Le bois  des statues, des coffres, des moules divers, de centaines d’objets répond à celui des forêts. La pierre des sols à celle des montagnes. Le feu de la cuisine répond à celui qui a cuit les poteries ou fondu les clarines. La terre de ces mêmes poteries est tirée de la nature. Le spa est un hommage à l’eau et à la neige des montagnes. Les compositions gastronomiques souvent aériennes sont en harmonie avec l’éther des cimes.
   Tous les éléments liés au temps concourent à transformer un séjour à La Bouitte en une rencontre avec l’esprit du lieu, une concentration de sensations, un temps vécu différemment et une rencontre avec soi-même en une immersion spirituelle.
Un lieu où savoir faire et savoir être concordent.

Pomme de pin à la manière d’un baba, imbibée au citron, coulis au sirop de sapin ©M. Cellard
Pomme de pin à la manière d’un baba, imbibée au citron, coulis au sirop de sapin ©M. Cellard
René Meilleur évoque volontiers le sanctuaire de "Notre Dame de la Vie" situé un peu en contrebas de La Bouitte. Il ne vous enjoint pas d’y faire un tour mais il en parle encore au moment où vous lui faites vos adieux ; on se dit alors qu’une halte s’impose et l’on comprend !

"Les parfums, les couleurs et les sons se répondent" comme se répondent les deux sanctuaires, celui du 20° siècle et celui du 17°. Comme se répondent le baroque qui vibre dans l’une des salles de La Bouitte et celui de Notre Dame de la Vie, hommages au mouvement, à la Savoie et au spirituel, exvotos à la vie de part et d’autre. À Notre Dame qui abrite réellement des exvotos et à La Bouitte qui est en soi un exvoto, un témoignage qui porte la gratitude et l’espoir, le passé et l’avenir sur cette ligne de risque que constitue le présent  de ceux qui souhaitent vivre pleinement.
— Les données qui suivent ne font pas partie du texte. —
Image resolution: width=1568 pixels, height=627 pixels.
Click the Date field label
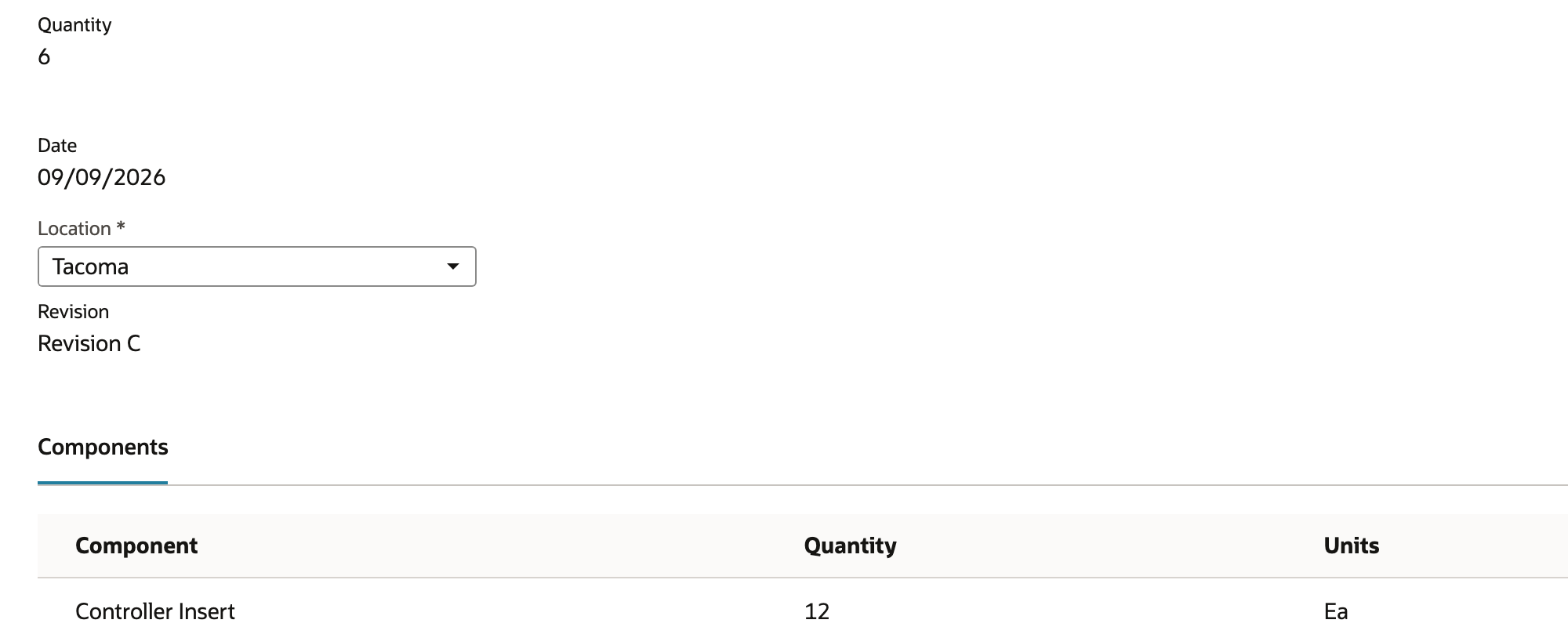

Pour Lucie Cabanes, spécialiste de l’art au Musée Château d’Annecy, le baroque traduit l’idée de mouvement à la fois dans la force et dans la douceur, par l’utilisation de beaux matériaux, comme l’or, dans les réalisations les plus riches et relève pratiquement du kitch dans les réalisations plus populaires. Ces deux axes cohabitent à Notre Dame, le second représenté par les exvotos si naïvement expressifs. On les retrouve dans les réalisations gastronomiques de La Bouitte au sein desquelles les produits nobles voisinent avec les herbes ou les fleurs des environs. Le printemps et l’été y offrent des bouquets différents qui contribuent au bouquet des assiettes évoluant comme la carte au fil des saisons.
René et Maxime se défendent d’être des artistes, et pourtant !
On apprend du Prévert à l’école ou au collège sans toujours en comprendre le sens.
« Pour faire le portrait d’un oiseau » en est un bon exemple. La cage y représente la technique, l’oiseau y est l’image de l’inspiration.
« …peindre aussi le vert feuillage et la fraîcheur du vent
La poussière du soleil
Et le bruit des bêtes de l’herbe dans la chaleur de l’été
Et puis attendre que l’oiseau se mette à chanter… »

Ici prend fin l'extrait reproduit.